◆ **WHAT YOU NEED TO DO**:
(a) Reproduce everything in the French Open article from "But on the red" down to "other singles match.".
(b) Translate this sentence from the French Open article into Spanish: "The upshot is that for the first time, Argentines will account for three of the four semifinalists in a Grand Slam tournament."
(c) Carry on the French Open article from where it stops.

-- Argentina's Gaston Gaudio is an unknown among even seasoned tennis fans. He's not the best player in his country. He's not its second or third best. In fact, Gaudio wouldn't make the cut for Argentina's four-man Davis Cup squad based on current world rankings.
But on the red clay of Roland Garros, Gaudio did his part to make Argentine tennis history Wednesday, sweeping aside Australia's Lleyton Hewitt, 6-3, 6-2, 6-2, to advance to the semifinals of the French Open.
Joining Gaudio in Friday's men's semifinals will be two of his better-known compatriots, No. 3 seed Guillermo Coria and eighth-seed David Nalbandian, who ousted the tournament's three-time champion and sentimental favorite, Gustavo Kuerten, 6-2, 3-6, 6-4, 7-6 (8-6), in Wednesday's other singles match.
The upshot is that for the first time, Argentines will account for three of the four semifinalists in a Grand Slam tournament. And in a country that has been wracked with poverty, unemployment, corruption and a soaring crime rate in recent years, it is cause for celebration.
"They're going to be happy, for sure," said Gaudio, 25, the eldest and most improbable member of the trio.
Even more improbable, some would say, is that Britain's Tim Henman, whose serve-and-volley game is hardly suited to the slow, European clay, rounds out the foursome, having secured his spot with a straight-set victory over Argentina's Juan Ignacio Chela on Tuesday.

◆ **ROWS**:
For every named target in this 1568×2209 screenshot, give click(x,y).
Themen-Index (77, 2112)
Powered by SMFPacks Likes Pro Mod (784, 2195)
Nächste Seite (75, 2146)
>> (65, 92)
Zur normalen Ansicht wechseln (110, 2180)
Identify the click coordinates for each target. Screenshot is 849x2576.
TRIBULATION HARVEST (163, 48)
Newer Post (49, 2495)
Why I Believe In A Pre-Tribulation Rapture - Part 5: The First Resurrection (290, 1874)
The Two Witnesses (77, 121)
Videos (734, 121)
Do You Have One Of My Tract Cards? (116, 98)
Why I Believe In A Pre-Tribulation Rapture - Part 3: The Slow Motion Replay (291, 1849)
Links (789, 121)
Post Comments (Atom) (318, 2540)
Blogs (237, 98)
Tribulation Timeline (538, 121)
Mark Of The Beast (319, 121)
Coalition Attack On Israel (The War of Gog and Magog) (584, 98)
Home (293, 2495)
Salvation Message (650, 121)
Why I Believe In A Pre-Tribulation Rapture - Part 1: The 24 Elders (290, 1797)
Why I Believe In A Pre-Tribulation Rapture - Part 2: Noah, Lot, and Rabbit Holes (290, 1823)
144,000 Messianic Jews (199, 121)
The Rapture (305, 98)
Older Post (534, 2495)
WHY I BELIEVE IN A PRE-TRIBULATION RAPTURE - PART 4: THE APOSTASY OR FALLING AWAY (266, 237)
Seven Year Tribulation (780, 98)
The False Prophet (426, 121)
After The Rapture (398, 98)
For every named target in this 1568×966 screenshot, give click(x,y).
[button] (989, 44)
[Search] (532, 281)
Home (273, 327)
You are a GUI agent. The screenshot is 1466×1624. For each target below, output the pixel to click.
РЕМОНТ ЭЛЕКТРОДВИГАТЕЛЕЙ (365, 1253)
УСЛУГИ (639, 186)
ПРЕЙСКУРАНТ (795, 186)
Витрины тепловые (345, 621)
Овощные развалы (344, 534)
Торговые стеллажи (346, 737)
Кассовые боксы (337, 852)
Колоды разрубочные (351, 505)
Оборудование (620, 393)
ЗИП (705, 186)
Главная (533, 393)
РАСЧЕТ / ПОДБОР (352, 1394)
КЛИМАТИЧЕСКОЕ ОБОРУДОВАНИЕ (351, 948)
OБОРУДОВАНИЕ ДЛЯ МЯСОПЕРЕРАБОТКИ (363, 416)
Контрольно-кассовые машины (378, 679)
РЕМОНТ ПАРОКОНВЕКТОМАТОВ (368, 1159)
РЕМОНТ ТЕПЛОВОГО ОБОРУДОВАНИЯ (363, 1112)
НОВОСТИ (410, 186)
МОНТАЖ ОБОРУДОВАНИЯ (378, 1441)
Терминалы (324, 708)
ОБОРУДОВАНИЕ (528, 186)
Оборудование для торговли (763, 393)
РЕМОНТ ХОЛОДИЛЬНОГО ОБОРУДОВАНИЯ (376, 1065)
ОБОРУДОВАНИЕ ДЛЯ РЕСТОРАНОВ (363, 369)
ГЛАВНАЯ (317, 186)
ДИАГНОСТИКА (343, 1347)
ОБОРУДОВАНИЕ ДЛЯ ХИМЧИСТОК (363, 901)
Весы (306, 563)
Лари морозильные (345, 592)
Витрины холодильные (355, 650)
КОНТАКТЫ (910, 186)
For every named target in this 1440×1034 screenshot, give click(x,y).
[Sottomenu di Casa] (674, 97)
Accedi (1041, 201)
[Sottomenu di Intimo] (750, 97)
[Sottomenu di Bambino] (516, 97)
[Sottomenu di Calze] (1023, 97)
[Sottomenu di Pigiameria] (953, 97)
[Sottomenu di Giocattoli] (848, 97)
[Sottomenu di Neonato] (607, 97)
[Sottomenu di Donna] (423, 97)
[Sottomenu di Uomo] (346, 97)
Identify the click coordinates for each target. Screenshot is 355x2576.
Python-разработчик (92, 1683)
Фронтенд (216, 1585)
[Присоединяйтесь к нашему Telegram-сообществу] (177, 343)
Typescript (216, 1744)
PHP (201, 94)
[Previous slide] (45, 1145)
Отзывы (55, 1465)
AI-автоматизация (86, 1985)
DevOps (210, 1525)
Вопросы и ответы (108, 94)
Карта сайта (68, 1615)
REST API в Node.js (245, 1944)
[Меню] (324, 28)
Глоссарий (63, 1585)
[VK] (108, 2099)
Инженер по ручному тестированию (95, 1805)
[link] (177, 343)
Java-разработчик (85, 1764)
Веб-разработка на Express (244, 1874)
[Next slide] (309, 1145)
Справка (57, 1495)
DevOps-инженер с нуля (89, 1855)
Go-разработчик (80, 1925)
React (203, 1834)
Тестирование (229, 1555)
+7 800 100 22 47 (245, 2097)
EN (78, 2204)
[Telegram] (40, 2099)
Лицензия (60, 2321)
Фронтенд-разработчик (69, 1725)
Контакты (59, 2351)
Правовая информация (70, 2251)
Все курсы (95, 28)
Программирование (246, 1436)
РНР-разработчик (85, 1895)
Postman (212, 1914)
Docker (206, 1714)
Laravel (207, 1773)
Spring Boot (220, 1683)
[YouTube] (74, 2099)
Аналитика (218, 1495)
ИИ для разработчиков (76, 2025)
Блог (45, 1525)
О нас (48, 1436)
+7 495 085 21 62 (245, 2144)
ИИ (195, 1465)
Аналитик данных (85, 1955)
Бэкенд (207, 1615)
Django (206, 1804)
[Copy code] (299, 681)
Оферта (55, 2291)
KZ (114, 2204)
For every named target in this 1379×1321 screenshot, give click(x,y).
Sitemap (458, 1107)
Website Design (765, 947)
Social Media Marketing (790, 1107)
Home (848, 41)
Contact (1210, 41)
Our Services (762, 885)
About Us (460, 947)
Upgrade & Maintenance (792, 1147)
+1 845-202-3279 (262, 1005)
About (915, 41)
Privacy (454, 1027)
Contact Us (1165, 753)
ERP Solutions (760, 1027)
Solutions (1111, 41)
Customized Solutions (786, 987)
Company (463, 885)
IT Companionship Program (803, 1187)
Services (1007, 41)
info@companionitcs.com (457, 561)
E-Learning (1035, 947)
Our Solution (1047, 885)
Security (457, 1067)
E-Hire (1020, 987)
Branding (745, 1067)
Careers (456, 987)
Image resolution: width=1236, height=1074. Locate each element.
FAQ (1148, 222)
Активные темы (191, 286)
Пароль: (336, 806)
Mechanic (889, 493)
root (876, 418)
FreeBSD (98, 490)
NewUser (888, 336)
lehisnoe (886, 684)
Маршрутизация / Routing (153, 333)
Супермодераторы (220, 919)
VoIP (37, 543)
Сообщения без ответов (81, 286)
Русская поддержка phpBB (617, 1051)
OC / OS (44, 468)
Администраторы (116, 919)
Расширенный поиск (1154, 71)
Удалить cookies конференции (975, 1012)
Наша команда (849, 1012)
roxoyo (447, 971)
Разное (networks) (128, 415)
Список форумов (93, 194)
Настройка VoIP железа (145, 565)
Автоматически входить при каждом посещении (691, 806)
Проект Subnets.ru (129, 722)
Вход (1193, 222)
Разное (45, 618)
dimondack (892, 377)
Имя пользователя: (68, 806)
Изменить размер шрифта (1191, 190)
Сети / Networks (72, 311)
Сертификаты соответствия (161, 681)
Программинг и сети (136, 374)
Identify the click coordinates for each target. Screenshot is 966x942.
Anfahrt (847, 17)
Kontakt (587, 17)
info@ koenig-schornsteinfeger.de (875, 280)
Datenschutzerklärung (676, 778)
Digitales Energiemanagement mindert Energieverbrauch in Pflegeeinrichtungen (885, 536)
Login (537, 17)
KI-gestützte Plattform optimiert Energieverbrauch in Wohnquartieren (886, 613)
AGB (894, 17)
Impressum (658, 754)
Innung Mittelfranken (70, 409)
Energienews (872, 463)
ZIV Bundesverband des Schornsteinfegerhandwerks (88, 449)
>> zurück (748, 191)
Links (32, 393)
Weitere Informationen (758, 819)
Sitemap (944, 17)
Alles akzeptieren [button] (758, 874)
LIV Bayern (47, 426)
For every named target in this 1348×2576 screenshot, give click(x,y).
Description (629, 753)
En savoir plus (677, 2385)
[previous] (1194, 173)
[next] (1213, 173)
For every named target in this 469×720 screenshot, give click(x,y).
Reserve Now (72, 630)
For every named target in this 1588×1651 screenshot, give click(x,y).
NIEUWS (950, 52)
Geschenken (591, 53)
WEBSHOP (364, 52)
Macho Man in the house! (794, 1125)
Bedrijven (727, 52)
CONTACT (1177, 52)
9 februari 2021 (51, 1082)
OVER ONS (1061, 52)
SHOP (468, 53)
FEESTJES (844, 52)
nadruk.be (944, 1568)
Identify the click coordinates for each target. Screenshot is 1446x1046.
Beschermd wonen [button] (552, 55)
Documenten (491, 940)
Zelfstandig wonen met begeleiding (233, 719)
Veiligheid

◆ **FINAL ANSWERS**:
(a)
But on the red clay of Roland Garros, Gaudio did his part to make Argentine tennis history Wednesday, sweeping aside Australia's Lleyton Hewitt, 6-3, 6-2, 6-2, to advance to the semifinals of the French Open.
Joining Gaudio in Friday's men's semifinals will be two of his better-known compatriots, No. 3 seed Guillermo Coria and eighth-seed David Nalbandian, who ousted the tournament's three-time champion and sentimental favorite, Gustavo Kuerten, 6-2, 3-6, 6-4, 7-6 (8-6), in Wednesday's other singles match.

(b) El resultado es que, por primera vez, los argentinos serán tres de los cuatro semifinalistas de un torneo de Grand Slam.

(c)
Henman faces a tough task Friday, taking on the clay-court maestro Coria, who has yet to drop a set in the tournament.
Gaudio will face Nalbandian, a 22-year-old with a confidence bordering on arrogance, who on Wednesday became the first South American to defeat Kuerten in a Grand Slam tournament.
"I think I've shown I can play anywhere, and I might be one of the most complete players," Nalbandian said when informed that Gaudio had compared him favorably to the world No. 1, Roger Federer.
Few would have picked the unseeded Gaudio to advance so far at Roland Garros.
Unlike Coria and Nalbandian, he grew up outside the nurturing embrace of the Argentine Tennis Federation, which for a time bankrolled the development of chosen junior players. Gaudio, by and large, paid his own way. At times he was forced to withdraw from overseas tournaments because he ran out of money. Other times he was forced to stay in Europe an extra month to wait for the next tournament because he couldn't afford airfare back home.
"I'm not going to judge that," Gaudio said, asked about the effect of his early struggles. "We each followed a different path. Now we're all here."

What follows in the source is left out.